Parents complain about Oxford school dress code

By MARCELLA PEYRE-FERRY For 21st Century Media

OXFORD - There have been student surveys, but some parents and high school students don't feel they are being heard. Instead they took their complaints about the enforcement of the dress code and the prohibition on carrying backpacks between classes to the school board for the second time since the start of school.

'Was there a specific threat to the student body or the physical plant?' concerned parent Amy Carbonara asked the board at their Sept. 12 meeting.

Board president Jason Brady responded to the backpack issue with his own concerns about student safety. 'If something were to happen, and we were to look back, what would we say could have been done?' he said. He also pointed out the number of parents who have come to the board with worries over school security. 'We've had parents intears at that podium asking what are we doing about security.... we're taking the actions that the community asked for. At the current time that recommendation was made by the superintendent and we are upholding his recommendation as a board.'

Whether backpacks are really a threat to student safety is a point that the parents and students see as negligible compared to the problems it creates for those who find their arms overloaded with books as they try to get from one end of the high school to the other.

Steven Carbonara, a senior at the high school who brought his overloaded backpack to the board's last meeting to show them what he has to contend with. 'The issue has almost consumed me,' he said. 'I don't feel like our opinions are really getting through.'

Brady pointed out the results of the student survey that showed the average student is carrying four items between classes. 'It's not the stack (Carbonara displayed) and that is from the majority of the students,' he said.
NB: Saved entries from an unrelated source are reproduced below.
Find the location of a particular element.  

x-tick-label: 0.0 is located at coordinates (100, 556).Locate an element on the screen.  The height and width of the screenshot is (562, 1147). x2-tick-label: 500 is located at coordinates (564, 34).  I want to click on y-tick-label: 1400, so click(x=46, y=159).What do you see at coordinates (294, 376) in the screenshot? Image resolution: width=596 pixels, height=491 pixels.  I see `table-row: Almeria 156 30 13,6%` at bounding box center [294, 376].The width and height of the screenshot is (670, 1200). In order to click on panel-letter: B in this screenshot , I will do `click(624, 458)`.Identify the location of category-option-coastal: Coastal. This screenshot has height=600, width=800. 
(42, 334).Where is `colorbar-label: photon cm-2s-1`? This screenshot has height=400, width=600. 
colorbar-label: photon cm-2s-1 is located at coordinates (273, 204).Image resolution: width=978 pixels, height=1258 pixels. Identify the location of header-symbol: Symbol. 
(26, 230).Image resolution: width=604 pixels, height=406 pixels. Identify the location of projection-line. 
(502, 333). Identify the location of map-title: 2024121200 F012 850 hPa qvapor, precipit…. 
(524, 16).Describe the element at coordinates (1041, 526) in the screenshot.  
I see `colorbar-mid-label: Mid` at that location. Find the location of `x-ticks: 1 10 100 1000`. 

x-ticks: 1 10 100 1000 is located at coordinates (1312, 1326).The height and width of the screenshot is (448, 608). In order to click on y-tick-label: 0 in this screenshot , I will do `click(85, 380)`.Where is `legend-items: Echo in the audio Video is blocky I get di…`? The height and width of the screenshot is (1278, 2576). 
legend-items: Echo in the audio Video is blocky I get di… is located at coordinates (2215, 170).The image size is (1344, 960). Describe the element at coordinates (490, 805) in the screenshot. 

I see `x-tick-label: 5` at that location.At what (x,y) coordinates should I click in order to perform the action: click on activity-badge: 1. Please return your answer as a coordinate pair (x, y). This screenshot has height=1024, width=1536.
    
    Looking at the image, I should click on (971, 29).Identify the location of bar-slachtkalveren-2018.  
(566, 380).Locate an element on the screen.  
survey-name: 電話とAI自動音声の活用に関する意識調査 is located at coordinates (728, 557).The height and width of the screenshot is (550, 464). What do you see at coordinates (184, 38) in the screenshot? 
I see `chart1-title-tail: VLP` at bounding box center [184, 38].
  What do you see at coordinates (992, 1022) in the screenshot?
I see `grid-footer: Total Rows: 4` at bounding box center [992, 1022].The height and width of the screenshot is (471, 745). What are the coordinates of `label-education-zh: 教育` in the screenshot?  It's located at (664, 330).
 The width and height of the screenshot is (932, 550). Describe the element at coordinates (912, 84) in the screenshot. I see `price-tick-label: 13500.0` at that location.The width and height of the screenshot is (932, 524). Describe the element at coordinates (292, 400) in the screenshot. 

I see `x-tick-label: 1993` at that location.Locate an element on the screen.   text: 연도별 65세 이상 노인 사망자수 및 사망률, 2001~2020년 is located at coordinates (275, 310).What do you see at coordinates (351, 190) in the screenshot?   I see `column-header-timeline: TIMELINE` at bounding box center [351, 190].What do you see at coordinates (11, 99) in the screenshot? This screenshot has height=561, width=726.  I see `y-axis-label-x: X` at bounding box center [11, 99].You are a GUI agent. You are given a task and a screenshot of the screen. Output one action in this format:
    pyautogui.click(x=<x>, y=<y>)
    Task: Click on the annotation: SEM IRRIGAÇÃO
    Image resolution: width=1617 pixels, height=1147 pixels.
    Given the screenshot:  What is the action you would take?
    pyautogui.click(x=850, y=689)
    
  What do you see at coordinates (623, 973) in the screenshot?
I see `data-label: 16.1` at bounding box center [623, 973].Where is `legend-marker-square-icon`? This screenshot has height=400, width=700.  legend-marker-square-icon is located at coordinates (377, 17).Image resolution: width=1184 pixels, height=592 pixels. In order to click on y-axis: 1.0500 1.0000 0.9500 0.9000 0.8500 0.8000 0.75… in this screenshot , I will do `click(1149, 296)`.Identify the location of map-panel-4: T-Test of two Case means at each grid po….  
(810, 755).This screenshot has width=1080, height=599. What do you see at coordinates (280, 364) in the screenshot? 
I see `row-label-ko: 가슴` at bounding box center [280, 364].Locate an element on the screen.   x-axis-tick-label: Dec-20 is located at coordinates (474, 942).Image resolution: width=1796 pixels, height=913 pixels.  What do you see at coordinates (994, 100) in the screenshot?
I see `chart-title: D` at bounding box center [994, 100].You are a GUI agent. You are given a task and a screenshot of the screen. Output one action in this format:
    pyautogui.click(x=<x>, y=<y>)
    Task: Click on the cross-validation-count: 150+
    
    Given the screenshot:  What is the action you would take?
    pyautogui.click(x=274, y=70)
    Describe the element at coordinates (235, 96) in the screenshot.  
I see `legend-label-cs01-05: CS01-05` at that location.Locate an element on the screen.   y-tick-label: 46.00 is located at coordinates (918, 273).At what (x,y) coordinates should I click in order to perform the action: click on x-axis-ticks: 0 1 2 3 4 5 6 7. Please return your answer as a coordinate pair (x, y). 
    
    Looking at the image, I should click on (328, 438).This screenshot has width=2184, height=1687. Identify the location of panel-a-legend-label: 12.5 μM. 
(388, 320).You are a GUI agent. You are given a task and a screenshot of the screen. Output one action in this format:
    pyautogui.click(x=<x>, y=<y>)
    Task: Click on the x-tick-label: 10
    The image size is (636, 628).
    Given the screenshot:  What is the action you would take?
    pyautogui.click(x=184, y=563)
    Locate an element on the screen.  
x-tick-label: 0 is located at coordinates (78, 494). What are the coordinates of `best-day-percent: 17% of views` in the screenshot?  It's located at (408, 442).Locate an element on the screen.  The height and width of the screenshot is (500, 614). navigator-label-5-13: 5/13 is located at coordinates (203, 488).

A

Another change being phased in this fall is the use of i-pads for students to cut down on papers and books. 'As we start to transition to the i-pads and things become more digital it's getting easier.'

The Carbonara family is not the only one pushing for a change. a petition signed by 91 parents was presented to the board along with multiple student petitions. Those also complained about the way the dress code is being enforced this year.

Samantha Longacre struggled with her emotions as she told the board how she assured her daughter her distressed jeans would be fine to wear to school, only to get a call from the school office telling her to bring her daughter a change of clothes because the jeans were unsuitable.

There may be room for change in the district's policies, but so far that has not happened. A parent forum on the implemented changes is scheduled for Sept 23.